Los hermanos Yang pasaban la tarde en su cuarto, con la puerta cerrada. Afuera podían escuchar a su madre pasar la aspiradora y tararear alguna horrible tonadilla de su juventud. Papá estaría seguramente por su despacho, organizando sus archivos cabizbajo. Últimamente andaba preocupado... Tenía la sospecha de que su escondite para las revistas picantes había sido descubierto por su hijo mayor, de incipiente pubertad y ambiciones en formación. Martín era su nombre, y yacía en estos momentos sobre su cama, hojeando una de estas revistas. Lo hacía con desgana, para pasar el rato. La sexualidad era un tema que ya era trivial en su vida. Cuando la pusiera en práctica por primera vez, se decía confiado, ya sería todo un experto.
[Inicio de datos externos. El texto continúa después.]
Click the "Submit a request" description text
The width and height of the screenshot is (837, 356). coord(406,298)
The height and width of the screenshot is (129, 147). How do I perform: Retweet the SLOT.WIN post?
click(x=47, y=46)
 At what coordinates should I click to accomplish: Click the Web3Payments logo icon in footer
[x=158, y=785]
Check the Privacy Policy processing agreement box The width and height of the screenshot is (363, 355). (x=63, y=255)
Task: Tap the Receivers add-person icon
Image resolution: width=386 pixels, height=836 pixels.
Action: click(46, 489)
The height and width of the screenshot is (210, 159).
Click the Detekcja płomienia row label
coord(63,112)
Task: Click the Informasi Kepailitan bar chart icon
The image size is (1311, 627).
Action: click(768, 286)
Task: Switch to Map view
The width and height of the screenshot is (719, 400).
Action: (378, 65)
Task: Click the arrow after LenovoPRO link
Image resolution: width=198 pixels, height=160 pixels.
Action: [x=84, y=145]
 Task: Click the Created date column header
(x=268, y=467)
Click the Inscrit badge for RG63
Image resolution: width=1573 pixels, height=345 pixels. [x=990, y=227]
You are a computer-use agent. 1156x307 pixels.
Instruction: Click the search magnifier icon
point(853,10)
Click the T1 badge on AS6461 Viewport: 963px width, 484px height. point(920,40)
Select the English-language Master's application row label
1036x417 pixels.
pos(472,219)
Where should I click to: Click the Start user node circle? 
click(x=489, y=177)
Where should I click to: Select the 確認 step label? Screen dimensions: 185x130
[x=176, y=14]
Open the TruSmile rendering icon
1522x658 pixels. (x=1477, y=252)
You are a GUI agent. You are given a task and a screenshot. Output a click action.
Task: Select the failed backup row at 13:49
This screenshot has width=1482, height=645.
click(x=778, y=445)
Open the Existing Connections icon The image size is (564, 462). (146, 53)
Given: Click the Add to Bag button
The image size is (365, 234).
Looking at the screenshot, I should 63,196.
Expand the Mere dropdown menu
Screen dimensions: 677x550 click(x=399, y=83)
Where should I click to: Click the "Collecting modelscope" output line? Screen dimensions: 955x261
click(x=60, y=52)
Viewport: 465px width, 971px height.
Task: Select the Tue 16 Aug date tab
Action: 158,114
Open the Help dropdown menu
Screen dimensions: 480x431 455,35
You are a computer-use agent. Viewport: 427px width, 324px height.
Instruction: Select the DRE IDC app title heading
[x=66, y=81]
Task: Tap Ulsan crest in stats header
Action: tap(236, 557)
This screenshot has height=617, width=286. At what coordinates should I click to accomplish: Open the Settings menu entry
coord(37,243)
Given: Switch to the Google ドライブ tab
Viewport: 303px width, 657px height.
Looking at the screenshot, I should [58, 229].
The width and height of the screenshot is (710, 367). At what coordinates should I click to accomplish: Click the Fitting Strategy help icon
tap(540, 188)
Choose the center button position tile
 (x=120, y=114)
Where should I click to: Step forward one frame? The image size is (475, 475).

Su hermano Paco pegaba la nariz y la palma de sus manos contra la ventana, mirando al exterior. A cinco pisos del nivel de la calle podía ver a los transeúntes de la ciudad ir de aquí para allá. Se apartó un instante, porque se le estaba escurriendo la baba de tener la boca entreabierta, pero inmediatamente volvió a mirar. A sus dieciocho años de edad, Paco Yang quería salir y vivir aventuras. ¿Dije dieciocho? Quise decir ocho. Paco Yang tenía ocho años y deseaba con toda su alma ser un Adulto.
—No pongas las manos sobre el cristal, idiota.
—Cállate.
Martín dejó a un lado su revista y se incorporó sobre la cama, mirando fíjamente a su hermano. Le habló muy fuerte, aunque el vaivén de la aspiradora amortiguaba sus palabras.
—Mamá ha limpiado las ventanas esta mañana, imbécil.
—Me da igual... —respondió Paco en voz baja, mientras se apartaba.
A Paco le gustaba el exterior, pero todavía no sabía cuánto. Le encantaba reír, pasearse por las calles y sentir la lluvia; también viajar en tren y sostener la mirada a las chicas guapas del vagón de enfrente. Le gustaba todo eso, pero nunca lo había experimentado, porque su educación se basaba en la Inteligencia y consistía en no levantar la voz al hablar y en no tocar los gatitos callejeros del portal, porque podrían tener parásitos. Gracias a ello se había vuelto muy listo para su edad, aunque a ninguno de sus amigos del colegio le pareciese una virtud especialmente valiosa. A él, a veces, sí se lo parecía: jugaba mejor que nadie a los videojuegos.
Jugar es lo que hacía, precisamente, cuando un día le vino su hermano a enseñar las revistas de papá. Él no las entendía del todo pero, en vista de lo mucho que ilusionaban a Martín, había decidido que de mayor se dedicaría a editarlas, o a ser fotógrafo para una de ellas. Así tal vez haría feliz a su hermano, a quien raramente veía contento.
Volviendo al presente: mamá había terminado con la aspiradora y, cuando la apagó, de repente Paco notó como un infartito. En un pispás le pasó toda su corta vida por delante y se le hizo un nudo en el estómago, algo que nunca antes había sentido. Una epifanía le llegó al cerebro y estuvo a punto de decir algo importante, pero su hermano, que había vuelto a acomodarse, habló antes:
—Vaya, menudas tetas. No, esto son demasiadas. Demasiadas tetas, ¡no me gustas! —le dijo a su revista; la golpeó con el dorso de la mano y se rió a carcajadas. —¿Qué estás mirando, enano?
Paco tardó unos instantes en volver a desviar la mirada. Se acercó de nuevo a la ventana y observó a la gente. Se fijó particularmente en las mujeres de pecho generoso. No vio que hubiese nada de malo en ellas, pero no le gustaron. Ya no le gustaron jamás.
En ese momento su madre abrió la puerta, provocando que Martín diese un respingo sobre la cama. Escondió la revista bajo su trasero y su madre hizo como si no la hubiera visto. Indicó a los hermanos que saliesen para que pudiera fregar el suelo de su habitación y ellos asintieron y se fueron a jugar con la consola. Acto seguido, mamá trajo el cubo de agua y la lejía, y procedió con su ritual de higiene. Pronto, los pensamientos impuros y las dimensiones paralelas se mezclaron con el intenso olor a limpio y se desvanecieron, con lo que su familia pudo seguir viviendo con normalidad.